The Women’s March, Take 17

Twilight Zone with President Trump

I sit stroking the hair of my two year old granddaughter Katia. She was born when personal choice was banned and family planning was defunded at the same time, coincidentally coinciding with my son’s ‘coming of age’.

I sob as I read the form letter just received from the government, telling me that my son has been killed in action, having been sent to El F***istan when the draft was reinstated after Trump’s decrees and policies erupted in World War III.

I look lovingly through my tears into my granddaughter’s eyes as she says her first word…”kike,” apparently learned from her teachers at preschool who have nicknamed her that, now that political correctness is out and hate is in.

What was the question? Why did you go to the Women’s March?

I’m sorry…what was the question? Ohhhhh…Why did you participate in the Women’s March last month? The vision above was not what was in my head on January 21st.

In fact, at the time, I probably walked because all the cool girls were doing it and my mom called me and told me to do it. I walked because I am a woman. I didn’t like how Trump talked about women during the election.  We are more than 50% of the population. So I walked.

Adorable girls at Women's March

If I pretended I was writing this at 7 pm on January 21st, I would tell you the day was ah-MAZE-ing. “Tell me what democracy looks like” a young woman shouted, her voice long gone and now buoyed only by her passion. “This is what democracy looks like” we shouted back. There were women and families and children and men and all ages, people on crutches and in wheel chairs. We criss-crossed downtown Chicago connecting with new throngs of people as we turned corners, walks spontaneously erupting from different points in the City.

I felt like a bionic superwoman that day… I taught three aerobics classes (including covering two for a sick colleague—you know, to support women literally and not just figuratively). Then I hopped the train downtown arriving as the walk kicked-off.

Women's March in Chicago

“Without me there would be only 174,999” I thought as I eased into the crowd, reminding myself why I was there.

After an hour and a half I connected with friends, a group of ah-MAZE-ing women, over lunch and a martini at the Russian Tea Room. The place was full of women, signs tucked under tables, a sisterhood and camaraderie filling the air.

We felt empowered and full of purpose.

Sunday Morning and Radio Station WIFM

Waking up on Sunday, the question still nagged. Wait…why was I there?
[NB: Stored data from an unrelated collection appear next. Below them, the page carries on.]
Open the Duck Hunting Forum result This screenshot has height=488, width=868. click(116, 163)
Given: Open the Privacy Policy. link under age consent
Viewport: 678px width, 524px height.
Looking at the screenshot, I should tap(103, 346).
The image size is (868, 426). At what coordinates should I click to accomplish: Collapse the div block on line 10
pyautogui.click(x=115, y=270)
I teach a workshop on Marketing as a Second Language to help non-marketers develop their elevator pitch. In this context Radio Station WIFM means no one listens to what you are saying until they decide if/how it affects them personally. In a management course on change management, the instructor said a person’s reaction to change boils down to fear about how it will affect them. WIFM

So what’s my WIFM? Three weeks later I acknowledge that I fear Trump is going to cause WWIII and reinstate the draft and I have a 16 year old son. Why march? I’m a mom. Trump’s policies will kill my son, leaving behind a 17 year old mother and the aforementioned fatherless child caused by the irresponsible position of abolishing choice and family planning at the same time.
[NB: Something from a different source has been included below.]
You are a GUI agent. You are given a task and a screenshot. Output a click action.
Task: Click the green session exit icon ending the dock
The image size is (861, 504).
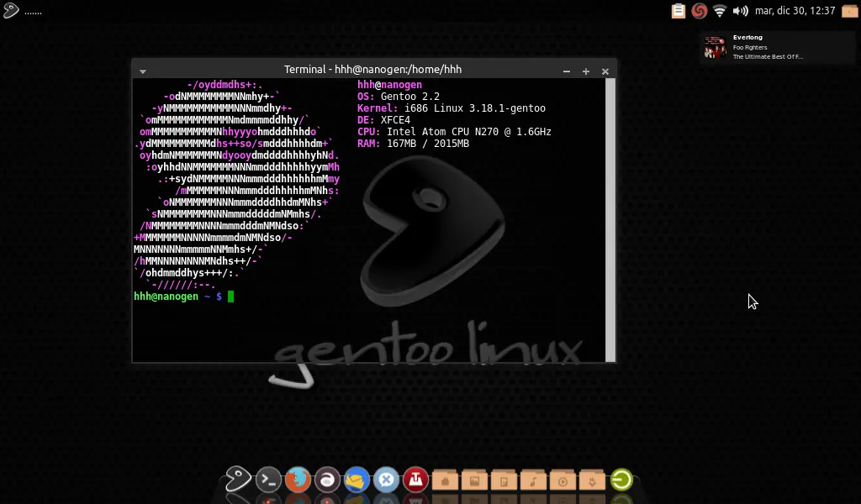pos(621,479)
What now? Form an opinion and take action


Michael Chabon Quote

You would not think it would be so hard to form an opinion. Especially in a time when people spew them as mindlessly as eating a supersize bag of potato chips. And yet there I stood at my frontal lobe, looking down an Alice in Wonderland long hallway with dozens of closed doors to choose from, all closed.

Alice in Wonderland Doors

My little WIFM fear story just dictated my next steps: send a donation to Planned Parenthood and start a mind  map to help me understand what is happening where in the world, what the US is doing, and how that is impacting the world.
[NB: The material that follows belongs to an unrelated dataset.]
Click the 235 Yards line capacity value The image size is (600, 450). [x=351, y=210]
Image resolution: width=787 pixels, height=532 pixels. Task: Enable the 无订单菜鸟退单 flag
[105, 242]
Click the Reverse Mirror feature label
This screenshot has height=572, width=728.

I’ll also continue to call my government reps…Senators Dick Durbin and Tammy Duckworth and Congressman Jan Schakowsky (and make a donation to Jan—she is about the business). I’ve called each more in the last 10 days than in the last 10 years combined, but it’s exhausting.

While I was on the phone with them contesting an anti-Semite from joining the National Security Council, someone with a racist history was approved as Attorney General. While I’m at a meeting to support our local public school, the unqualified education lady got approved.

It’s time to pick which door to open first. And women are doing it. One friend wondered if everyone at the walk was registered to vote—she is taking on voter registration and removing barriers. Another was already active in Personal Pac and other social justice initiatives. She is already connected and upping her game. Still another is speaking out about Immigration issues.

Change is happening so fast, it’s hard to keep up. It feels like the broken tennis ball serving machine bombarding a seemingly ready player.

But even with that image, if you focus on the machine, a pattern will emerge, the timing, the trajectory. Perhaps seeing that pattern is the first door to developing a strategy to fight back.

Did that answer the question? What was the question? What’s your “day after” action?